Adapted from a BBC series of the same name, “The Office” landed a whopping 42 Emmy nominations throughout its nine seasons, winning a total of five. Its cast won the Screen Actors Guild Award for best comedy ensemble twice in a row, and the sitcom itself earned a Peabody Award. It performed relatively well for NBC in its eight years, at one point ranking as the network’s highest-rated scripted series.
It appears most would agree that “The Office” is a good show. Great, even.
But if you were to survey the social media of our younger generations, that characterization might rise to the greatest show of all time. A good chunk of millennials and Gen Zers, the oldest of whom would have been in grade school when the sitcom premiered in 2005, quote it on Instagram, on Twitter and even on dating apps, where heterosexual men are often “just a Jim looking for their Pam.”
“The Office” wasn’t always on track to become the pop culture behemoth that it is today. While mind-boggling in 2019, the Hollywood Reporter’s Tuesday description of the sitcom as a “cult favorite” might have been apt in 2005, when the show still risked cancellation. It wasn’t until iTunes (R.I.P.) came to the rescue that the show gained enough of an audience to get renewed for a third season. In 2012, John Krasinski recalled how “people would stop me on the street with buds in their ears and go, ‘Oh, my God!’ And I’d say, ‘What?’ And then they’d turn their iPod around and say, ‘You’re on my iPod!’”
Today, they might say the same in regard to the Netflix app on their iPhones. Pulling from data compiled and analyzed by Nielsen, the Wall Street Journal reported in April that “The Office” was the most-watched show on Netflix during a 12-month period that concluded last summer. It attracted almost 3 percent of total user minutes, meaning that Netflix users spent 45.8 billion minutes basking in Dunder Mifflin’s chaotic energy. This even bests “Friends,” a fellow NBC comedy that attracted 31.8 billion minutes of attention and cost Netflix $100 million to keep through 2019.

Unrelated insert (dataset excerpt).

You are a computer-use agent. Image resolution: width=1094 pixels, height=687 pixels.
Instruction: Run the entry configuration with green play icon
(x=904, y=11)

Netflix, in a way, has given “The Office” a third life (the second being traditional syndication, which began in 2009). Instead of watching reruns on live television, generations of cord-cutters and cord-never-havers can binge however many episodes they want and whichever episodes they want with the click of a few buttons. It drones on in the background as they make dinner at night. It seeps into their subconscious.
It made perfect sense, then, that Billie Eilish, Gen Z’s most prominent goth-pop star, used to open her concerts with the “Office” theme song. She also ripped Netflix audio from the Season 7 episode “Threat Level Midnight,” in which the Dunder Mifflin employees watch an amateur movie they made themselves, for her chart-topping debut album, “When We All Fall Asleep, Where Do We Go?”
“No, Billie, I haven’t done that dance since my wife died,” Michael Scott, as his action movie alter-ego Michael Scarn, says at the start of “My Strange Addiction.” Samples from “Threat Level Midnight” appear throughout the track, and Eilish wound up having to ask all the cast members who appeared in that scene for permission to use the audio. The professed superfan claims to have seen all nine seasons of “The Office” 12 times through, and has referred to watching the show as a form of therapy.
“When I wake up, I put on ‘The Office.' If I’m making a burrito, I turn on ‘The Office,’ ” she once told Elle magazine. “I need the distraction so I don’t think. It’s like therapy for me.”
It’s no wonder that NBCUniversal would offer Universal Television $100 million per year, for a five-year period, to bring the beloved NBC sitcom home. Netflix tweeted Tuesday, “We’re sad that NBC has decided to take The Office back for its own streaming platform — but members can binge watch the show to their hearts’ content ad-free on Netflix until January 2021.”